## BLOC DE TEXTE
- - - -
Je remarque que la Chine possède la plus grande armée du monde. La richesse est mobilisée pour les armes. Il faut réellement encourager une désescalade dans la région et commencer à établir un climat de confiance ou un climat propice à l'instauration de la confiance, comme on l'entend souvent.
Je crois que la politique du gouvernement du Canada va dans la bonne direction, et les recommandations contenues dans le rapport du comité permettraient de renforcer les activités actuelles. Si nous voulons prévenir les conflits, il faut agir maintenant, sans attendre qu'ils soient sur le point d'éclater. En l'occurrence, les mesures de la deuxième voie énumérées dans notre rapport sont capitales, car elles donnent un rôle plus direct à la société civile et au monde universitaire et, par conséquent, elles instaurent un climat plus propice à la paix que les seuls contacts gouvernementaux, qui aboutissent inévitablement à des dialogues sur la défense de la souveraineté.
Je passe maintenant à la politique commerciale du Canada dans la région Asie-Pacifique. La plupart des témoins, y compris les fonctionnaires, ont souligné que le Canada devait accroître ses échanges avec cette région. Trois grandes raisons ont été évoquées: la mondialisation des marchés, la nécessité d'être concurrentiel et la constatation que seules les exportations permettront à l'économie canadienne de croître.
Les personnes déjà actives dans la région Asie-Pacifique ainsi que les spécialistes de la région entendus par le comité ont souligné son énorme potentiel de croissance. L'accroissement des activités commerciales dans cette région, particulièrement en Chine, semble être la voie la plus facile pour améliorer la situation économique nationale.
- - - -
## VOTRE OBJECTIF
Répondez aux questions suivantes à partir du bloc de texte ci-dessus.
(a) Quel pays possède la plus grande armée du monde ?
(b) Quelles mesures énumérées dans le rapport sont qualifiées de capitales ?
(c) Quelles sont les trois grandes raisons évoquées pour accroître les échanges du Canada avec la région Asie-Pacifique ?

## ENTRÉES DE DONNÉES
- - - -
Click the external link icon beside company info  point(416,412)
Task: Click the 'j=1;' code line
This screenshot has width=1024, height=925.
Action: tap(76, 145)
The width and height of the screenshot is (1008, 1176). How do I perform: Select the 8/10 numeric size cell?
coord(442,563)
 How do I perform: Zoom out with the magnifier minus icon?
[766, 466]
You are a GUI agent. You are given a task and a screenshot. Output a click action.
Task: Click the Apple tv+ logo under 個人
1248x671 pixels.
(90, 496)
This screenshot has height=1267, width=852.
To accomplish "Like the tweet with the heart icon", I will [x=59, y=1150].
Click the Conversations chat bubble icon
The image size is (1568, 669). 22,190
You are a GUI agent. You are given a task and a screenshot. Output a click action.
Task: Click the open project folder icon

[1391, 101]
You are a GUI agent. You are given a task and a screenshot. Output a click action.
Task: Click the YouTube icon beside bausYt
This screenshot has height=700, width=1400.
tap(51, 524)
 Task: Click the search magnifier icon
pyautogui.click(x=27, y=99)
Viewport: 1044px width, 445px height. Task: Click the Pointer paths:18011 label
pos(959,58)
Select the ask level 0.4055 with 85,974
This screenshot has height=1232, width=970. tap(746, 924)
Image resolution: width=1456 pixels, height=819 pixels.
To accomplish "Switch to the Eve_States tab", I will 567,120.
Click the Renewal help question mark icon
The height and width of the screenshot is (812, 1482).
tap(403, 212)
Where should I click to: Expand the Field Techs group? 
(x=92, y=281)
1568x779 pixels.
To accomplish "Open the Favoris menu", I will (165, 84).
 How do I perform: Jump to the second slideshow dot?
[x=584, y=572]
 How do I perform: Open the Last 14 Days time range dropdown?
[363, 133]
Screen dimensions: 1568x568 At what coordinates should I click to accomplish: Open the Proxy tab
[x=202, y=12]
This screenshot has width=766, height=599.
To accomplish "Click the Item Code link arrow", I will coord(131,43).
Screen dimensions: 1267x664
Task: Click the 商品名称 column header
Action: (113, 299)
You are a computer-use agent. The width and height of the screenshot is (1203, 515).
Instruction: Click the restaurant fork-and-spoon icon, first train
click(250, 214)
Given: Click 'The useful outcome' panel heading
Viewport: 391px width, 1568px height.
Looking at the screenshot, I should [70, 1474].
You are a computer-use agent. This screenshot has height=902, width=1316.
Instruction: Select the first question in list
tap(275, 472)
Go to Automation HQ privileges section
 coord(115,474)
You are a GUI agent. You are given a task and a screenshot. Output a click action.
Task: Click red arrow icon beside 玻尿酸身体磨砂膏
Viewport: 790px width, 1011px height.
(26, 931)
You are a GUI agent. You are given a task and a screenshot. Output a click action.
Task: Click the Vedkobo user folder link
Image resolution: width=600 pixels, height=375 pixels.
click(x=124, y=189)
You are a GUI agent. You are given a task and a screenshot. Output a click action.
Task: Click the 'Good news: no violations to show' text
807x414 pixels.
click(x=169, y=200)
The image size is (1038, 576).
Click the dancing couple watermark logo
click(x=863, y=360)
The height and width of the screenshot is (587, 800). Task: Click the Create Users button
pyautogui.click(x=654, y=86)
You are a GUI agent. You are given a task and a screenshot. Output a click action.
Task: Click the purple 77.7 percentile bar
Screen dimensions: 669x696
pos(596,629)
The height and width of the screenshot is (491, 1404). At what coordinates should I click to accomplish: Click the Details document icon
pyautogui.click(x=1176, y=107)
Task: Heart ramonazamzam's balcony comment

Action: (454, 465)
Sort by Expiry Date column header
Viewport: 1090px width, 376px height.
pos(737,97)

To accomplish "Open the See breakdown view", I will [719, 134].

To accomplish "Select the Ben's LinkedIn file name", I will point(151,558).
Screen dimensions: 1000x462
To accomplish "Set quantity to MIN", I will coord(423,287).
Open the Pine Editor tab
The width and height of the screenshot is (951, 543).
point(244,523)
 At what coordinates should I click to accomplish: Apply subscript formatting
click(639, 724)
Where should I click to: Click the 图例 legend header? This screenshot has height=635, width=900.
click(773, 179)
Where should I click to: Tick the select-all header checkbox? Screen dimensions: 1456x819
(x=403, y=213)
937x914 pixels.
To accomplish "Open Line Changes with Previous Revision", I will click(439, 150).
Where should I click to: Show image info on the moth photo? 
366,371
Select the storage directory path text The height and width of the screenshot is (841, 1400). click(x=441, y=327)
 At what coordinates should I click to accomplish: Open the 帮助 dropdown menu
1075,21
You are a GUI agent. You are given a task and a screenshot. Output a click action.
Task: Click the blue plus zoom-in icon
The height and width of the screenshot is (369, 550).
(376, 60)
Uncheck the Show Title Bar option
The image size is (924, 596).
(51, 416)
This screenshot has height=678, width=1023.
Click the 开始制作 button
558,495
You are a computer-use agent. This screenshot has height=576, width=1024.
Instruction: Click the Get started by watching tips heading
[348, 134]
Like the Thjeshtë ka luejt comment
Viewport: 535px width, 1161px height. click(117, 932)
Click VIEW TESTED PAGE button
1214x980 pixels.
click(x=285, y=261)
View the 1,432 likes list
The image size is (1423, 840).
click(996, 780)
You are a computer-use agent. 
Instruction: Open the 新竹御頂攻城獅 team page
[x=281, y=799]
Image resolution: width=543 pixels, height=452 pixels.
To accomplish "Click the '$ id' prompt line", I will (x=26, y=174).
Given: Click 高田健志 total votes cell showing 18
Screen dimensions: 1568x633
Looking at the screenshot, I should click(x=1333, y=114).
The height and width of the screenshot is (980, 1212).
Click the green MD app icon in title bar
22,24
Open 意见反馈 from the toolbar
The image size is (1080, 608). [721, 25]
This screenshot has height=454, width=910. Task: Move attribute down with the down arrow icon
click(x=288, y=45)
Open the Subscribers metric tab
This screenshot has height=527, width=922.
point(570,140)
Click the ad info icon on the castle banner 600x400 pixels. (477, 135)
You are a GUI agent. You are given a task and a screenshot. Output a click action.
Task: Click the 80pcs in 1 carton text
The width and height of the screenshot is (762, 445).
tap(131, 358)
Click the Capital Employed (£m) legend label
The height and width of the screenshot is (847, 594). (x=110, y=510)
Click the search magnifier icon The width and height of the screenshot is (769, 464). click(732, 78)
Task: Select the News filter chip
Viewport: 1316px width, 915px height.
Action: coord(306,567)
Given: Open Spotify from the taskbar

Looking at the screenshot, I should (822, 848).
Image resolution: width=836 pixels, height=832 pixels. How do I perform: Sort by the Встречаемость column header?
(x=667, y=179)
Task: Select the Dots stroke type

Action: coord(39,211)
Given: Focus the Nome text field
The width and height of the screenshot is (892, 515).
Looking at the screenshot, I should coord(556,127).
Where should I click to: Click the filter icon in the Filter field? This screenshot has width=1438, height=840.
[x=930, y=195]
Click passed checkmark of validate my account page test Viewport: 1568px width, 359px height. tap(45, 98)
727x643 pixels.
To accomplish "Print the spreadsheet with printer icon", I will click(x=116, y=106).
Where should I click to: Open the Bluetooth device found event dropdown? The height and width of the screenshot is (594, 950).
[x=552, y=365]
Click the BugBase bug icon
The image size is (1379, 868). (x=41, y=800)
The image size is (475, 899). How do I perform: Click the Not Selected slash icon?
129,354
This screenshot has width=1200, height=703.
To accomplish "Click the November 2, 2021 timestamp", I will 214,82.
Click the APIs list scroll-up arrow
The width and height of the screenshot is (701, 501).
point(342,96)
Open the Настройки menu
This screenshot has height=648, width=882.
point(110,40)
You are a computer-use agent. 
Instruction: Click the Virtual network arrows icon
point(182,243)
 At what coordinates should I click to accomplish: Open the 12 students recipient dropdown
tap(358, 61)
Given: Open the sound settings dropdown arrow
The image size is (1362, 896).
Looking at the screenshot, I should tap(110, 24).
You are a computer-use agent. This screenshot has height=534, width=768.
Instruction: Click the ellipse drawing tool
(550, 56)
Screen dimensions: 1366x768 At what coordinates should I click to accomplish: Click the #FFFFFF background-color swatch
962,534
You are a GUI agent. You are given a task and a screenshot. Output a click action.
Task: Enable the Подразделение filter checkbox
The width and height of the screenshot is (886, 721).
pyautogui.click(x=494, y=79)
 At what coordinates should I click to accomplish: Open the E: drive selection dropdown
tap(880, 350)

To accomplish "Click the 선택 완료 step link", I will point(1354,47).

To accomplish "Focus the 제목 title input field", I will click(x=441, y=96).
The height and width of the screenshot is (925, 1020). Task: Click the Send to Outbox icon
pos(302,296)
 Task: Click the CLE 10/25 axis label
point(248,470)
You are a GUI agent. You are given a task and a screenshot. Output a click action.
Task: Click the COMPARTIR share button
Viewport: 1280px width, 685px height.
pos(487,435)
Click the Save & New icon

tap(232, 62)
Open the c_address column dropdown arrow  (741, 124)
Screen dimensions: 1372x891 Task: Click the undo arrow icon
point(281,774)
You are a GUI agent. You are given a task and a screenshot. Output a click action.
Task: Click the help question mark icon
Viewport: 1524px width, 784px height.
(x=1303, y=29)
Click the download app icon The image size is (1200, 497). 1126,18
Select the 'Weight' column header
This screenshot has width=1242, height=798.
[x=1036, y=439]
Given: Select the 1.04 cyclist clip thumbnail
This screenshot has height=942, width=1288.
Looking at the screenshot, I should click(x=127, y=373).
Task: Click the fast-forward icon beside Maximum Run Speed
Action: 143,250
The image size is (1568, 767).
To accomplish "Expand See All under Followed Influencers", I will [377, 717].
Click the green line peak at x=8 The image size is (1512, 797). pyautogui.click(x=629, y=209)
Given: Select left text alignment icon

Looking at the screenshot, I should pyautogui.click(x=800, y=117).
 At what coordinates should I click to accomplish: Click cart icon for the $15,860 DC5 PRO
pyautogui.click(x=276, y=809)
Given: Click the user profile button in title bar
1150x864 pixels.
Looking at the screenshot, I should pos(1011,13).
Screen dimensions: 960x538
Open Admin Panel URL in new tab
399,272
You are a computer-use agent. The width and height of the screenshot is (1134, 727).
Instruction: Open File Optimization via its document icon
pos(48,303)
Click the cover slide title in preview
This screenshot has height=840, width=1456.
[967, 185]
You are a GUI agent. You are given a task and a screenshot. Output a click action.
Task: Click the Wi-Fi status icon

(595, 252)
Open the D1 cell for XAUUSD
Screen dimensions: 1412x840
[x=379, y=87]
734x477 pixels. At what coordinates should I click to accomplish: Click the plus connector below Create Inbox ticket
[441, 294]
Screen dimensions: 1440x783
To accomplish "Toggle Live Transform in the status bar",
- - - -
## TÂCHE ACCOMPLIE
(a) La Chine.
(b) Les mesures de la deuxième voie.
(c) La mondialisation des marchés, la nécessité d'être concurrentiel et la constatation que seules les exportations permettront à l'économie canadienne de croître.